私「おう、どうリッチなんだ」
友「100円なんだ」
私「それはなかなかリッチじゃないかー」
友「いや、100円だぜ? 小学生ぐらいの子が、『リッチなんだよ??』とかいってんの見てよ。でも100円だぜ?」
私「ンだとこの野郎ォ??!」
おまえだって、ガキの時代があっただろう。
あの当時、手のひらで鈍く光る100円の輝き。そして100円を握りしめて駄菓子屋に走る、あの心のキラメキを忘れたのか?
ガリガリ君は昔50円だった、ああそうだった。
だが、50円と100円では穴のある、なしだけじゃない、そこにはもっともっっと大きく違う何かがあったじゃねえか。
俺らは仕事して、
あの当時に得られなかった何かを「大人買い」などという代償行為で埋めようとしたって、ダメなんだ。
モノじゃねえ...そんなんじゃねえんだ。
100円硬貨一枚、これで今日は何を買おう!!
その無限の選択肢は、若さ故の特権、将来が無限の可能性と同一であったあの時代だったからこそ思い描くことができた夢だったのかもしれない。

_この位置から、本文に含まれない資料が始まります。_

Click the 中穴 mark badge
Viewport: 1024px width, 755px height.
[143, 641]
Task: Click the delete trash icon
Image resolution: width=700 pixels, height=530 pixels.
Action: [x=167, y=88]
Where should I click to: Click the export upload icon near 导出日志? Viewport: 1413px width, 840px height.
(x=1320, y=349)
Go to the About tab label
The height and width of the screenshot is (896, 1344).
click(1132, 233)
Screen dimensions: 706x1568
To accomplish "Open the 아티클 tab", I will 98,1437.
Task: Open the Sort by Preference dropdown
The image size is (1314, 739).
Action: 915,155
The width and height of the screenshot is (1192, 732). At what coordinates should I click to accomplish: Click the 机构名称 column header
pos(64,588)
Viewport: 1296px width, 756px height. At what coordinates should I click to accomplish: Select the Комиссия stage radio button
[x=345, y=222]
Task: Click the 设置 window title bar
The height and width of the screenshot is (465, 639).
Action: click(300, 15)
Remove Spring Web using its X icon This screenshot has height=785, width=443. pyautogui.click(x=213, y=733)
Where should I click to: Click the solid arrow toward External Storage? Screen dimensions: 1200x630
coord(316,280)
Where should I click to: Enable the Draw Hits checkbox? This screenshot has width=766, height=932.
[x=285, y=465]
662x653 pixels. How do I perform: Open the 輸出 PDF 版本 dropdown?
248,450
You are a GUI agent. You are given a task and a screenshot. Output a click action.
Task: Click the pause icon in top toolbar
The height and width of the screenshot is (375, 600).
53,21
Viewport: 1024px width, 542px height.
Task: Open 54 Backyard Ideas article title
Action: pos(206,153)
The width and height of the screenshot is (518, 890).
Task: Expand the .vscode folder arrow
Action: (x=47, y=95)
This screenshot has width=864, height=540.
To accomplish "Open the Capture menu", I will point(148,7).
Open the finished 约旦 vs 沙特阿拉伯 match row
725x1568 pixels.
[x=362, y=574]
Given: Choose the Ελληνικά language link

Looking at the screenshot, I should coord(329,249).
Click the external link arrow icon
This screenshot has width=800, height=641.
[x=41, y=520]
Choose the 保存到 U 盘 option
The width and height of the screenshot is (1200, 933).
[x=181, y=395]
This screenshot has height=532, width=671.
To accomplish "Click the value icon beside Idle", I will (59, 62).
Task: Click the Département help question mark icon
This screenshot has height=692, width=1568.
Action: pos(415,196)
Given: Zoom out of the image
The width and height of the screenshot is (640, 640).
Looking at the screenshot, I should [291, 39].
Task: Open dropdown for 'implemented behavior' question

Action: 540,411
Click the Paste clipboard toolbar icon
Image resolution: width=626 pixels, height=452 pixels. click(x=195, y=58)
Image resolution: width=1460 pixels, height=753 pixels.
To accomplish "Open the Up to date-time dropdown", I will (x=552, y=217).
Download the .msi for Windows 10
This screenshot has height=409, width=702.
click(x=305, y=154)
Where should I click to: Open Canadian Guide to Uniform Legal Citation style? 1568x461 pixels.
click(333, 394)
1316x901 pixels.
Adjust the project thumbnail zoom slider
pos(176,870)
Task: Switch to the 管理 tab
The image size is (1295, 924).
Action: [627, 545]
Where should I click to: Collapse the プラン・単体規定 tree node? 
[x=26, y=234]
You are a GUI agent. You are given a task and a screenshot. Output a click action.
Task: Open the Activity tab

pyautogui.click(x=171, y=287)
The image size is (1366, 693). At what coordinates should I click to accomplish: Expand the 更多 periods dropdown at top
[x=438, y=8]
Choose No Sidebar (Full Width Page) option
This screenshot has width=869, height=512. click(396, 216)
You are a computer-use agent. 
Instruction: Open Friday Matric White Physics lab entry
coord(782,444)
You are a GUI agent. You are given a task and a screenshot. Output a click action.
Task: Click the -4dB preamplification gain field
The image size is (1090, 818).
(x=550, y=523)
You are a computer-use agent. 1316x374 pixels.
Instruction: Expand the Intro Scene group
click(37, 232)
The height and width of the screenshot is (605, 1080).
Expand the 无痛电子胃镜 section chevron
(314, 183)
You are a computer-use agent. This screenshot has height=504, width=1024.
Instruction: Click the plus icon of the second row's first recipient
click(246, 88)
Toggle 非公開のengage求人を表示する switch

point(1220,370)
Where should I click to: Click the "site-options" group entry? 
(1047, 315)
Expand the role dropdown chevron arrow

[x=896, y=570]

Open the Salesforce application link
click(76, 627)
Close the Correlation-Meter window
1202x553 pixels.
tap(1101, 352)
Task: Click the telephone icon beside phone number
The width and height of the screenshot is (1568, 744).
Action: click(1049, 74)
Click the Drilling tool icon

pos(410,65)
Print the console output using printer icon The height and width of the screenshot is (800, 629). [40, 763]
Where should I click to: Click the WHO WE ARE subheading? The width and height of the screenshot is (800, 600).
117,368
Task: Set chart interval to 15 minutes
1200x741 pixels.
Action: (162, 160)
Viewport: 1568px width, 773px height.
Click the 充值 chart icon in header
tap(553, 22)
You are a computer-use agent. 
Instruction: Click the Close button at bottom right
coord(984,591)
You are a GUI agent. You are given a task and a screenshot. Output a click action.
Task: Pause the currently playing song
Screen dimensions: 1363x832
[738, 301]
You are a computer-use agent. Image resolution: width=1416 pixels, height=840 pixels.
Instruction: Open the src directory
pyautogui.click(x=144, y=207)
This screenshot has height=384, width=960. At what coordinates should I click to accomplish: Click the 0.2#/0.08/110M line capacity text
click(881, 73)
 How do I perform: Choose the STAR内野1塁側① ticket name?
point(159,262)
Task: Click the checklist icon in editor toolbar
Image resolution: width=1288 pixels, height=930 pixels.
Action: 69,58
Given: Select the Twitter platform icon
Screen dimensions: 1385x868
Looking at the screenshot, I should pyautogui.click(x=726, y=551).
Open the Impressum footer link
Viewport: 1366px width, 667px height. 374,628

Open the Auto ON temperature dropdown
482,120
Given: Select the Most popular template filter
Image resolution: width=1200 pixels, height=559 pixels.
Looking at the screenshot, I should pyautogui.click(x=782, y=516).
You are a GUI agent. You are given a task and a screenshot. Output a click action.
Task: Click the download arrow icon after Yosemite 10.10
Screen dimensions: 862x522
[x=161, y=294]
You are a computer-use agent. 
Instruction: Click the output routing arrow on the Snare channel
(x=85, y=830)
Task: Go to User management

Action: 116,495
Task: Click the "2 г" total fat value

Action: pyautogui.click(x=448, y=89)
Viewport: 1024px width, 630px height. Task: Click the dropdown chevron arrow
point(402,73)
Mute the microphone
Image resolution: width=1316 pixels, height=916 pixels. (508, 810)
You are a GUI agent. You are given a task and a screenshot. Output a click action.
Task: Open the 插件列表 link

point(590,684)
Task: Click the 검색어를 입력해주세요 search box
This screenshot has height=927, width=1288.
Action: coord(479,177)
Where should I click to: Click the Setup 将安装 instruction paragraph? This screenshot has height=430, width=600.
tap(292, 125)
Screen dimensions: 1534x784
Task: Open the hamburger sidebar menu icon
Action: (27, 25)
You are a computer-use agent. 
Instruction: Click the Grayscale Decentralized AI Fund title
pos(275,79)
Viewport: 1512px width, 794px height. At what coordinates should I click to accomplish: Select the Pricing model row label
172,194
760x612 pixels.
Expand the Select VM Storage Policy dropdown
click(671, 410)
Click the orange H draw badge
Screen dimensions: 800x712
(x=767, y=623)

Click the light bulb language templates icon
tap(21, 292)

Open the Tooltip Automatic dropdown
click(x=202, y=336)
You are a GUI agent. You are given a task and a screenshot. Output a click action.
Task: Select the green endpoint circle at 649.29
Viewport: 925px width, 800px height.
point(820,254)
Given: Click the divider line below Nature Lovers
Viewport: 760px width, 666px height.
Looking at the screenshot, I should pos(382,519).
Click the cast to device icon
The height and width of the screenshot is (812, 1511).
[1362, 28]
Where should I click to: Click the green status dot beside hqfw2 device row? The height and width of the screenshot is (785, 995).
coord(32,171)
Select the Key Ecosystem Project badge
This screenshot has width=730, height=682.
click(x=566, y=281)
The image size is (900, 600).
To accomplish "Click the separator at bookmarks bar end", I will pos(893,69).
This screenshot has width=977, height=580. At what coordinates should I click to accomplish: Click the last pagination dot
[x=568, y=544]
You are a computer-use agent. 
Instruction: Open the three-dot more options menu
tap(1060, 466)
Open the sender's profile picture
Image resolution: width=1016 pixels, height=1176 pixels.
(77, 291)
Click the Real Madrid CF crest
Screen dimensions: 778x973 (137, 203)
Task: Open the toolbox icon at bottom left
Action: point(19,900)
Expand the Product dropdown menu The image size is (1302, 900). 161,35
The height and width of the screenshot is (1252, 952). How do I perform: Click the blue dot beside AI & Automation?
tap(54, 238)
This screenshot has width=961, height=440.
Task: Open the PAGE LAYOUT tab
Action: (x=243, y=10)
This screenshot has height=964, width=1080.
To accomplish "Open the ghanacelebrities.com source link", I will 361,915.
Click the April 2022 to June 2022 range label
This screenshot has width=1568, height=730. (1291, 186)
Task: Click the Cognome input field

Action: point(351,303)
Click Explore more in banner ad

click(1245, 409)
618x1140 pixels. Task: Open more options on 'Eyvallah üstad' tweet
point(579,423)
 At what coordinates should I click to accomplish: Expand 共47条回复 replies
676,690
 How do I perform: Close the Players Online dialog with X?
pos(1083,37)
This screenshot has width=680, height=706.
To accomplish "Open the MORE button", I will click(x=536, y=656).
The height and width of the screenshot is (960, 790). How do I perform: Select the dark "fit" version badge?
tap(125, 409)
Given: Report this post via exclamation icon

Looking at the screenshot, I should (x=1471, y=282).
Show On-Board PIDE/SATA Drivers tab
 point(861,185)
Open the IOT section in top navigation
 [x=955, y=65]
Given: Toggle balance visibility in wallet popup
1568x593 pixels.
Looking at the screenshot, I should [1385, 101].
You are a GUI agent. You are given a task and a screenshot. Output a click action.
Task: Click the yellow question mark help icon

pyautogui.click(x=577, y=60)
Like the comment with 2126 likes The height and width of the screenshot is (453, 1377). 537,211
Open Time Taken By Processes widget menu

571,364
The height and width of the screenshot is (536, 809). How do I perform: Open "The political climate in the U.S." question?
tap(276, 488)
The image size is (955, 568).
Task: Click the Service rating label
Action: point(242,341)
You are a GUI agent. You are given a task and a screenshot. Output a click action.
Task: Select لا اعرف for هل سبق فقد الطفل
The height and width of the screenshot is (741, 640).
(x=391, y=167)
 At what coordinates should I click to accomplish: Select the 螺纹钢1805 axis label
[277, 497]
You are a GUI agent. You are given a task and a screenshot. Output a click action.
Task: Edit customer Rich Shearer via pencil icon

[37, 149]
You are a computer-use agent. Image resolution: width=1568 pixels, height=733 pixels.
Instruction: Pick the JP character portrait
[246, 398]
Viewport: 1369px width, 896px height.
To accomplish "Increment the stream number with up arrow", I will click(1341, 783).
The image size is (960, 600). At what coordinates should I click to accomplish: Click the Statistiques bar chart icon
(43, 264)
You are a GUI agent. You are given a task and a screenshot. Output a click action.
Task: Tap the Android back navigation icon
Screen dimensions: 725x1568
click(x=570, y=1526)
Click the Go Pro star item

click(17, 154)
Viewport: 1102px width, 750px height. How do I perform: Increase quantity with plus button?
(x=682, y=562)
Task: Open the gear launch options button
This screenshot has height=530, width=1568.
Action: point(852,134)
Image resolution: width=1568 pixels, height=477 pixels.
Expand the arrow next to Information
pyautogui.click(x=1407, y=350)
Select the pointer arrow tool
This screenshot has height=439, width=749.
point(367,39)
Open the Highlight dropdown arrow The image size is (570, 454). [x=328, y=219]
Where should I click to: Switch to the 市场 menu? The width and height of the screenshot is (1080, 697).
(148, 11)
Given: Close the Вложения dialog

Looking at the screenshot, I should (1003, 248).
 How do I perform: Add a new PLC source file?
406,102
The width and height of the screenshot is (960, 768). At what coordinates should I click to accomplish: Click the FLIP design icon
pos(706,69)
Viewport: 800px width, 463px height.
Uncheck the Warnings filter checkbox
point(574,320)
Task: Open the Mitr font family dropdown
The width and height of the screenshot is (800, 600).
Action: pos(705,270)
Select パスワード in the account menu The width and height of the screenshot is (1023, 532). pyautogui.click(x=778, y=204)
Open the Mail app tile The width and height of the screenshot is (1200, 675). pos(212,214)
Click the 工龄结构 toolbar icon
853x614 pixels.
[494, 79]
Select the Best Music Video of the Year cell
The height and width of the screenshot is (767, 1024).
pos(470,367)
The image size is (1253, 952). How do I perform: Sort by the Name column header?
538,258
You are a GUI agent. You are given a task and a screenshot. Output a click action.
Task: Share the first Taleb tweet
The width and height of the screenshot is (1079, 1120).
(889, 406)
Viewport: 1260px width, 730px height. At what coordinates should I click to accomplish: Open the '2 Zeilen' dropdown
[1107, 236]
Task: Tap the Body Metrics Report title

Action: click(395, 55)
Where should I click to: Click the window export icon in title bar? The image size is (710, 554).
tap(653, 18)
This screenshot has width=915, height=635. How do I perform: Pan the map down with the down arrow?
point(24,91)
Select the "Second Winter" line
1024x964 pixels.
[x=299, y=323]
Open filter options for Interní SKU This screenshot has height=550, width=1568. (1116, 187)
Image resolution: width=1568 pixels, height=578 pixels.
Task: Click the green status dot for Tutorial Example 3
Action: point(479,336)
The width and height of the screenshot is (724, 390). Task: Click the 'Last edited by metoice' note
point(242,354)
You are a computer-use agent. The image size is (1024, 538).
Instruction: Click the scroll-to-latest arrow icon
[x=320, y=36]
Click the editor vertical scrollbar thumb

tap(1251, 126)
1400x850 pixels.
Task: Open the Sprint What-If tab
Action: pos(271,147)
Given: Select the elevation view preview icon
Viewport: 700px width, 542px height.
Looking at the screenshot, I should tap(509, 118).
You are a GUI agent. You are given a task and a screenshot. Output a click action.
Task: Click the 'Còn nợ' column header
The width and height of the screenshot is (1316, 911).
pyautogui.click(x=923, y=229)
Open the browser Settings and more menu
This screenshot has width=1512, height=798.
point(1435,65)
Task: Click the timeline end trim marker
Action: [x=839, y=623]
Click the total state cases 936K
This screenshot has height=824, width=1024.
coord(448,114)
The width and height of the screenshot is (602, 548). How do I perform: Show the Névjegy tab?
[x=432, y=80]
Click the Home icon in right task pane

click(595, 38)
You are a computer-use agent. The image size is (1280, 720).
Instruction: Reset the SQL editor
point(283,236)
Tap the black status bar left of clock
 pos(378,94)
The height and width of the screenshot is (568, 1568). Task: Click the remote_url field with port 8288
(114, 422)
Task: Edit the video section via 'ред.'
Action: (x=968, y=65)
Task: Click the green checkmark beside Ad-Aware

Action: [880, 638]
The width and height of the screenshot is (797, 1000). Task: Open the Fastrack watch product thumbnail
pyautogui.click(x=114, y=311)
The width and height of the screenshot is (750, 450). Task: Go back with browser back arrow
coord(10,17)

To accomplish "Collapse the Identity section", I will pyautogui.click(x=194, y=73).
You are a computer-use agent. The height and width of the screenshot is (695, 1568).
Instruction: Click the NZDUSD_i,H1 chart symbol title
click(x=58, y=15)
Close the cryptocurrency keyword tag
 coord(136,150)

俺らは年を食うと「でもよ」「しょせん」なんて言葉ですぐあきらめちまう。
だが、手が届かない何かに対するあこがれ、期待にワクワクと胸を膨らませる、そういった”心”を俺達はもう一度取り戻すべきなんじゃないのか。それこそが、童心に帰るっていう言葉の本当の意味なんじゃねえのか。
ぇエ!? てめえは、そういう気持ちを馬鹿にするってのかぁ!!
私は泣きながら友人の顔をグーで、ぼかり、ぼかりと殴り続けていたという。